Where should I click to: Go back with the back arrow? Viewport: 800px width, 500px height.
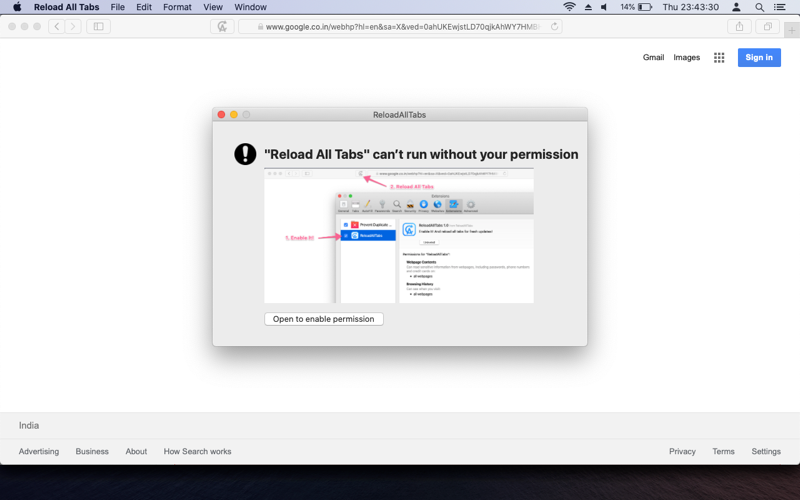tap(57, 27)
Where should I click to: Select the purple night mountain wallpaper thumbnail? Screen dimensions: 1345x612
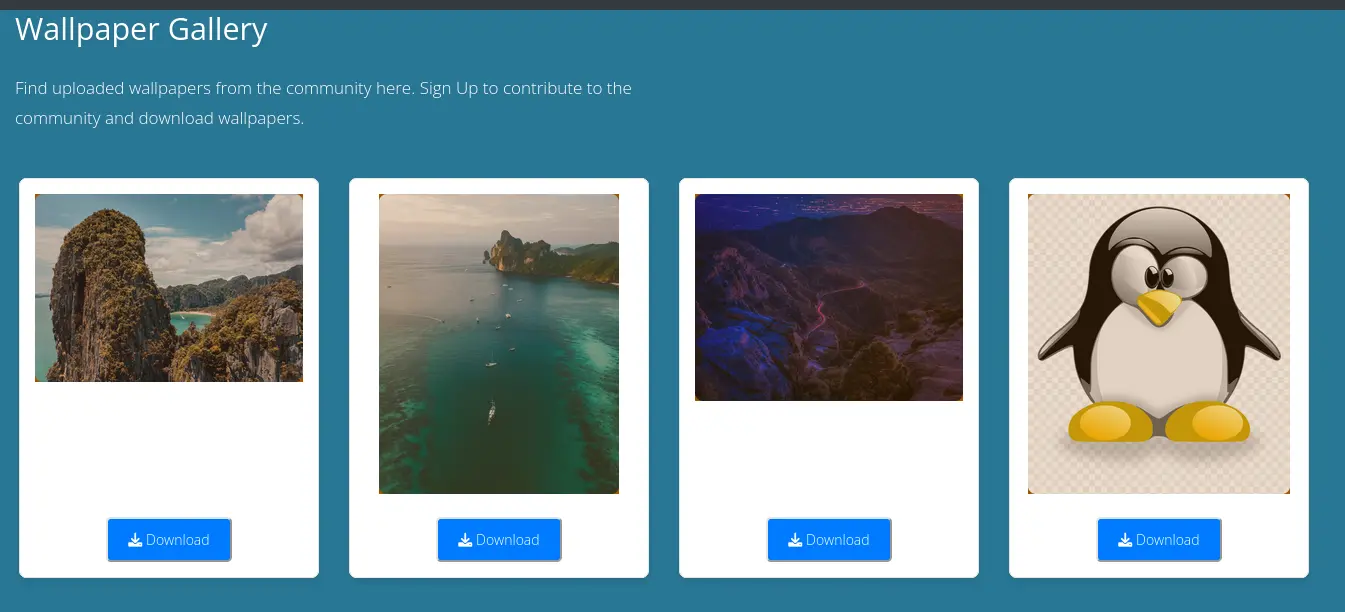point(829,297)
---
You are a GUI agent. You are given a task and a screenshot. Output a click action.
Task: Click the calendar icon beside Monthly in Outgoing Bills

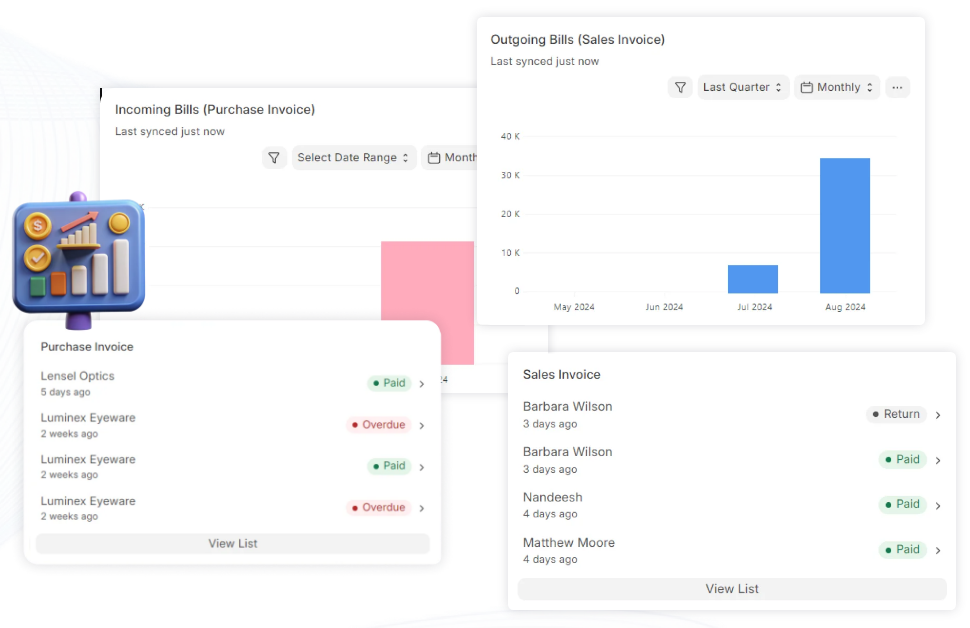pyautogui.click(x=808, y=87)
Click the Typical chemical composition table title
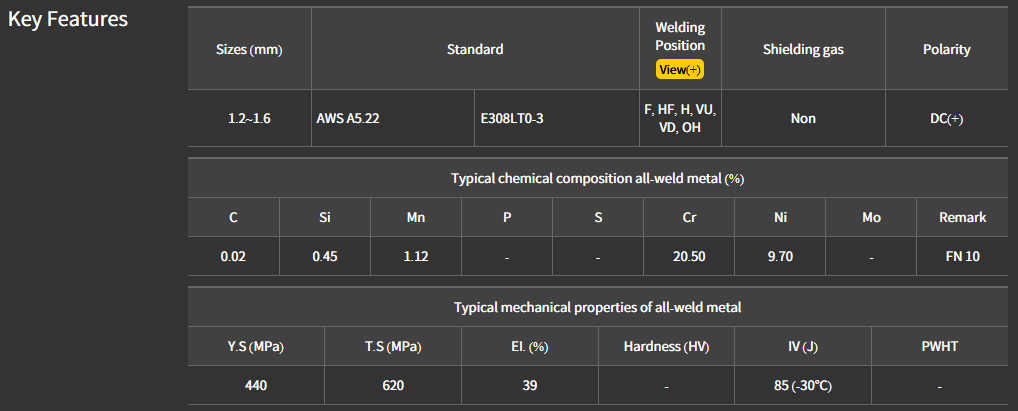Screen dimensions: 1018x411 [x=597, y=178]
==
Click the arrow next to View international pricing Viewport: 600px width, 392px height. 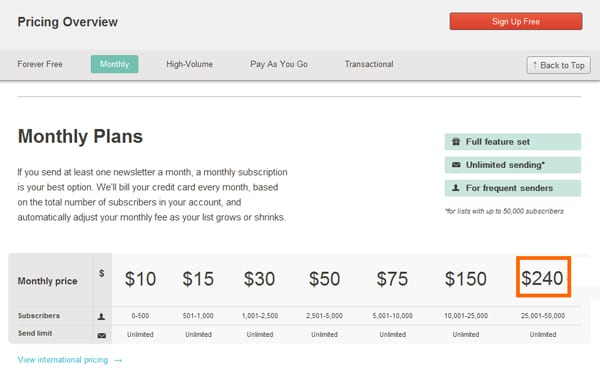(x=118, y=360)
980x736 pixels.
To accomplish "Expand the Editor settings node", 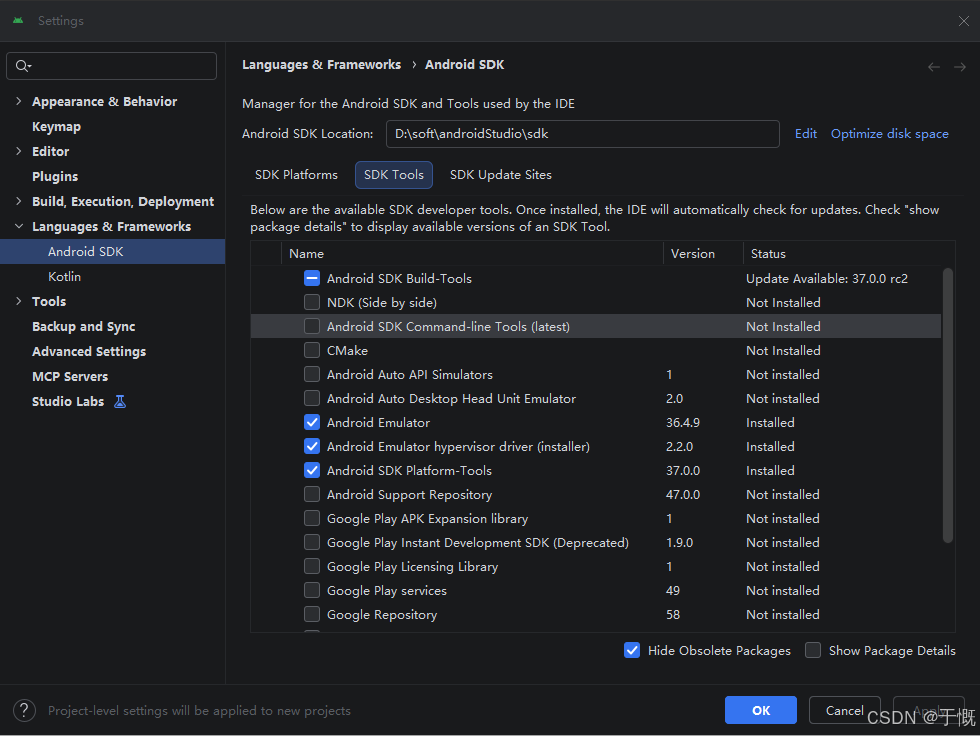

[WHAT YOU WILL DO]: Would you restate, exactly and with no pictures, the lines of the entries above from the one containing "980x736 pixels." through the one containing "the Editor settings"?

[SOLUTION]:
980x736 pixels.
To accomplish "Expand the Editor settings node", 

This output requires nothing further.